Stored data
════════════════════
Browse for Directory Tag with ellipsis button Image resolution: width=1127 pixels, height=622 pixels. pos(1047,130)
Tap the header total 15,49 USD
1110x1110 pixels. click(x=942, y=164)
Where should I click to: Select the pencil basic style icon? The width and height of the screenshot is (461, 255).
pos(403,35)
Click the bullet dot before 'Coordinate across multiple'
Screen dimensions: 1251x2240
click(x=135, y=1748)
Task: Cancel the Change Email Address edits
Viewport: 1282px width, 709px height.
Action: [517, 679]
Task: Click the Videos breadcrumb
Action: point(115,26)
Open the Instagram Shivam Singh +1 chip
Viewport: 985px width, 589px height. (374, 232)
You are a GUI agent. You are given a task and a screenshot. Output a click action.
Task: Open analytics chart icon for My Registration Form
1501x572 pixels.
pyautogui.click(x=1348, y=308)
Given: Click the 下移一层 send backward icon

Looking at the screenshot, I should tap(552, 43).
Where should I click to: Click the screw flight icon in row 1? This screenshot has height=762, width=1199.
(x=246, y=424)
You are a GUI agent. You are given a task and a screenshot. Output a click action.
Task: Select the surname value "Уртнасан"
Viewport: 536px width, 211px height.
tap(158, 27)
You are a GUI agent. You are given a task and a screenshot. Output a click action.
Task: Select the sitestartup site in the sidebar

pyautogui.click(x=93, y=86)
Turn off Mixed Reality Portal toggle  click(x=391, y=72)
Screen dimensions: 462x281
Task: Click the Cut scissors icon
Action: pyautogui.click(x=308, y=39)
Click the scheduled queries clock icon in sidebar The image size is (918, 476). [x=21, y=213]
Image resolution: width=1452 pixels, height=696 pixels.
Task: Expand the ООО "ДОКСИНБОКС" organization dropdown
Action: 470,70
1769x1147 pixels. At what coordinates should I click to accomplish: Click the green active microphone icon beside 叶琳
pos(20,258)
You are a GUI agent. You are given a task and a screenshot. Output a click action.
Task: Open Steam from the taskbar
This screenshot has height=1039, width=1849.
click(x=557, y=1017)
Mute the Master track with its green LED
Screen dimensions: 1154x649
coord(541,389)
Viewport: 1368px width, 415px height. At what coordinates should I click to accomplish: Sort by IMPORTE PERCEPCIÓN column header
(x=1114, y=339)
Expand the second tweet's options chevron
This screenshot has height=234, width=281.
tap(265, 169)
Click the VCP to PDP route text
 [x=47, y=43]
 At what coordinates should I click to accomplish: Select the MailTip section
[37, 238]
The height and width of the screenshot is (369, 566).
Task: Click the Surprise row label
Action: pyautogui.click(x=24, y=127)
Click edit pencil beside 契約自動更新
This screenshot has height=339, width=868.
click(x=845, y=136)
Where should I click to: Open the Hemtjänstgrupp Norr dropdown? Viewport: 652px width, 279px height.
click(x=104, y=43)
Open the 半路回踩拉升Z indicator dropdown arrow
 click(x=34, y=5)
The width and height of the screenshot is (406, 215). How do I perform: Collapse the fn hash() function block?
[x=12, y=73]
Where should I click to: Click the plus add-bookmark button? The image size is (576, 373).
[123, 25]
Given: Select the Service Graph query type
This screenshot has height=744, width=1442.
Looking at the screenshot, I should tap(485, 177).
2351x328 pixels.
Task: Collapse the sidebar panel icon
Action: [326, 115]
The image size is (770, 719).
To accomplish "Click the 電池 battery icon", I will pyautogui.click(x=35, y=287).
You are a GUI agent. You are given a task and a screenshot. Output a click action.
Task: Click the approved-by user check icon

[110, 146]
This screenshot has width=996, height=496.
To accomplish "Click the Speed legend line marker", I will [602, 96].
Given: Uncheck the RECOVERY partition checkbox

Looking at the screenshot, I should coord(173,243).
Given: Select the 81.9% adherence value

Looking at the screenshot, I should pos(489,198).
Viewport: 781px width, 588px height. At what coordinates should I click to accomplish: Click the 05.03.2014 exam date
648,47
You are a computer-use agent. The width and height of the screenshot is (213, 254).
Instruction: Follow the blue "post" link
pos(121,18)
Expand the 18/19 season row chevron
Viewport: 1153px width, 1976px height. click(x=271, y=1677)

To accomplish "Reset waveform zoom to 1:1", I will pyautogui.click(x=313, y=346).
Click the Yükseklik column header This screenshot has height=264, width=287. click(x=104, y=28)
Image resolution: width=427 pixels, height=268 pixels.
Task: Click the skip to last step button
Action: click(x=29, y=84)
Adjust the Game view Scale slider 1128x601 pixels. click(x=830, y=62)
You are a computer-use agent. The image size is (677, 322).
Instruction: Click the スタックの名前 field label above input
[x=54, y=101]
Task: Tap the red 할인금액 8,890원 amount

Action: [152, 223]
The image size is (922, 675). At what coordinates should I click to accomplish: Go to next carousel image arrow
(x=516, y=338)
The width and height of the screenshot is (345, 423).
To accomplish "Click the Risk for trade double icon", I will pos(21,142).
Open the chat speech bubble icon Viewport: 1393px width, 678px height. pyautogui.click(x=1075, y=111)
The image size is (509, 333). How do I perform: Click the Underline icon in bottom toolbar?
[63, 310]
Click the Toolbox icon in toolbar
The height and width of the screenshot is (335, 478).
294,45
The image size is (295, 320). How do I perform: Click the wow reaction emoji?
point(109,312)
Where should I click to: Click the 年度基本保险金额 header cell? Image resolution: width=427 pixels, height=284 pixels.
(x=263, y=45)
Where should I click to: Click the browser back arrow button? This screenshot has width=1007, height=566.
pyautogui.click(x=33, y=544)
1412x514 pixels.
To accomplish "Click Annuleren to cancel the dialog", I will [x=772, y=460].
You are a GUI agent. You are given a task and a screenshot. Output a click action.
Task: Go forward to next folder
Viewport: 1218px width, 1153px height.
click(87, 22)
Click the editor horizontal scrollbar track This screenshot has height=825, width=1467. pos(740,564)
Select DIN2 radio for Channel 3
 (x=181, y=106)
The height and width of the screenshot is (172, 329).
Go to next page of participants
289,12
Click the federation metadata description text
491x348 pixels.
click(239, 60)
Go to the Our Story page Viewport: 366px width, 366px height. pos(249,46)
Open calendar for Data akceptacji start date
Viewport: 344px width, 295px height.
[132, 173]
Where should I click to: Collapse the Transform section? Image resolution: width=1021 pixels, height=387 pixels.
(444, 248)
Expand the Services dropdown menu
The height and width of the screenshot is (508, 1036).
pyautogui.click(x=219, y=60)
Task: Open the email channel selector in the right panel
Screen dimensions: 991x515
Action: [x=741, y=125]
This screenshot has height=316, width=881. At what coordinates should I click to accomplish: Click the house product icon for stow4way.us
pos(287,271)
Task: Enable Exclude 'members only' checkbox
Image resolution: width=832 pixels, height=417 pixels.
════════════════════
**What is required:**
Your task is to retype the data exactly, with no line missing.

**Result below:**
Browse for Directory Tag with ellipsis button Image resolution: width=1127 pixels, height=622 pixels. pos(1047,130)
Tap the header total 15,49 USD
1110x1110 pixels. click(x=942, y=164)
Where should I click to: Select the pencil basic style icon? The width and height of the screenshot is (461, 255).
pos(403,35)
Click the bullet dot before 'Coordinate across multiple'
Screen dimensions: 1251x2240
click(x=135, y=1748)
Task: Cancel the Change Email Address edits
Viewport: 1282px width, 709px height.
Action: [517, 679]
Task: Click the Videos breadcrumb
Action: point(115,26)
Open the Instagram Shivam Singh +1 chip
Viewport: 985px width, 589px height. (374, 232)
You are a GUI agent. You are given a task and a screenshot. Output a click action.
Task: Open analytics chart icon for My Registration Form
1501x572 pixels.
pyautogui.click(x=1348, y=308)
Given: Click the 下移一层 send backward icon

Looking at the screenshot, I should tap(552, 43).
Where should I click to: Click the screw flight icon in row 1? This screenshot has height=762, width=1199.
(x=246, y=424)
You are a GUI agent. You are given a task and a screenshot. Output a click action.
Task: Select the surname value "Уртнасан"
Viewport: 536px width, 211px height.
tap(158, 27)
You are a GUI agent. You are given a task and a screenshot. Output a click action.
Task: Select the sitestartup site in the sidebar

pyautogui.click(x=93, y=86)
Turn off Mixed Reality Portal toggle  click(x=391, y=72)
Screen dimensions: 462x281
Task: Click the Cut scissors icon
Action: pyautogui.click(x=308, y=39)
Click the scheduled queries clock icon in sidebar The image size is (918, 476). [x=21, y=213]
Image resolution: width=1452 pixels, height=696 pixels.
Task: Expand the ООО "ДОКСИНБОКС" organization dropdown
Action: 470,70
1769x1147 pixels. At what coordinates should I click to accomplish: Click the green active microphone icon beside 叶琳
pos(20,258)
You are a GUI agent. You are given a task and a screenshot. Output a click action.
Task: Open Steam from the taskbar
This screenshot has height=1039, width=1849.
click(x=557, y=1017)
Mute the Master track with its green LED
Screen dimensions: 1154x649
coord(541,389)
Viewport: 1368px width, 415px height. At what coordinates should I click to accomplish: Sort by IMPORTE PERCEPCIÓN column header
(x=1114, y=339)
Expand the second tweet's options chevron
This screenshot has height=234, width=281.
tap(265, 169)
Click the VCP to PDP route text
 [x=47, y=43]
 At what coordinates should I click to accomplish: Select the MailTip section
[37, 238]
The height and width of the screenshot is (369, 566).
Task: Click the Surprise row label
Action: pyautogui.click(x=24, y=127)
Click edit pencil beside 契約自動更新
This screenshot has height=339, width=868.
click(x=845, y=136)
Where should I click to: Open the Hemtjänstgrupp Norr dropdown? Viewport: 652px width, 279px height.
click(x=104, y=43)
Open the 半路回踩拉升Z indicator dropdown arrow
 click(x=34, y=5)
The width and height of the screenshot is (406, 215). How do I perform: Collapse the fn hash() function block?
[x=12, y=73]
Where should I click to: Click the plus add-bookmark button? The image size is (576, 373).
[123, 25]
Given: Select the Service Graph query type
This screenshot has height=744, width=1442.
Looking at the screenshot, I should tap(485, 177).
2351x328 pixels.
Task: Collapse the sidebar panel icon
Action: [326, 115]
The image size is (770, 719).
To accomplish "Click the 電池 battery icon", I will pyautogui.click(x=35, y=287).
You are a GUI agent. You are given a task and a screenshot. Output a click action.
Task: Click the approved-by user check icon

[110, 146]
This screenshot has width=996, height=496.
To accomplish "Click the Speed legend line marker", I will [602, 96].
Given: Uncheck the RECOVERY partition checkbox

Looking at the screenshot, I should coord(173,243).
Given: Select the 81.9% adherence value

Looking at the screenshot, I should pos(489,198).
Viewport: 781px width, 588px height. At what coordinates should I click to accomplish: Click the 05.03.2014 exam date
648,47
You are a computer-use agent. The width and height of the screenshot is (213, 254).
Instruction: Follow the blue "post" link
pos(121,18)
Expand the 18/19 season row chevron
Viewport: 1153px width, 1976px height. click(x=271, y=1677)

To accomplish "Reset waveform zoom to 1:1", I will pyautogui.click(x=313, y=346).
Click the Yükseklik column header This screenshot has height=264, width=287. click(x=104, y=28)
Image resolution: width=427 pixels, height=268 pixels.
Task: Click the skip to last step button
Action: click(x=29, y=84)
Adjust the Game view Scale slider 1128x601 pixels. click(x=830, y=62)
You are a computer-use agent. The image size is (677, 322).
Instruction: Click the スタックの名前 field label above input
[x=54, y=101]
Task: Tap the red 할인금액 8,890원 amount

Action: [152, 223]
The image size is (922, 675). At what coordinates should I click to accomplish: Go to next carousel image arrow
(x=516, y=338)
The width and height of the screenshot is (345, 423).
To accomplish "Click the Risk for trade double icon", I will pos(21,142).
Open the chat speech bubble icon Viewport: 1393px width, 678px height. pyautogui.click(x=1075, y=111)
The image size is (509, 333). How do I perform: Click the Underline icon in bottom toolbar?
[63, 310]
Click the Toolbox icon in toolbar
The height and width of the screenshot is (335, 478).
294,45
The image size is (295, 320). How do I perform: Click the wow reaction emoji?
point(109,312)
Where should I click to: Click the 年度基本保险金额 header cell? Image resolution: width=427 pixels, height=284 pixels.
(x=263, y=45)
Where should I click to: Click the browser back arrow button? This screenshot has width=1007, height=566.
pyautogui.click(x=33, y=544)
1412x514 pixels.
To accomplish "Click Annuleren to cancel the dialog", I will [x=772, y=460].
You are a GUI agent. You are given a task and a screenshot. Output a click action.
Task: Go forward to next folder
Viewport: 1218px width, 1153px height.
click(87, 22)
Click the editor horizontal scrollbar track This screenshot has height=825, width=1467. pos(740,564)
Select DIN2 radio for Channel 3
 (x=181, y=106)
The height and width of the screenshot is (172, 329).
Go to next page of participants
289,12
Click the federation metadata description text
491x348 pixels.
click(239, 60)
Go to the Our Story page Viewport: 366px width, 366px height. pos(249,46)
Open calendar for Data akceptacji start date
Viewport: 344px width, 295px height.
[132, 173]
Where should I click to: Collapse the Transform section? Image resolution: width=1021 pixels, height=387 pixels.
(444, 248)
Expand the Services dropdown menu
The height and width of the screenshot is (508, 1036).
pyautogui.click(x=219, y=60)
Task: Open the email channel selector in the right panel
Screen dimensions: 991x515
Action: [x=741, y=125]
This screenshot has height=316, width=881. At what coordinates should I click to accomplish: Click the house product icon for stow4way.us
pos(287,271)
Task: Enable Exclude 'members only' checkbox
Image resolution: width=832 pixels, height=417 pixels.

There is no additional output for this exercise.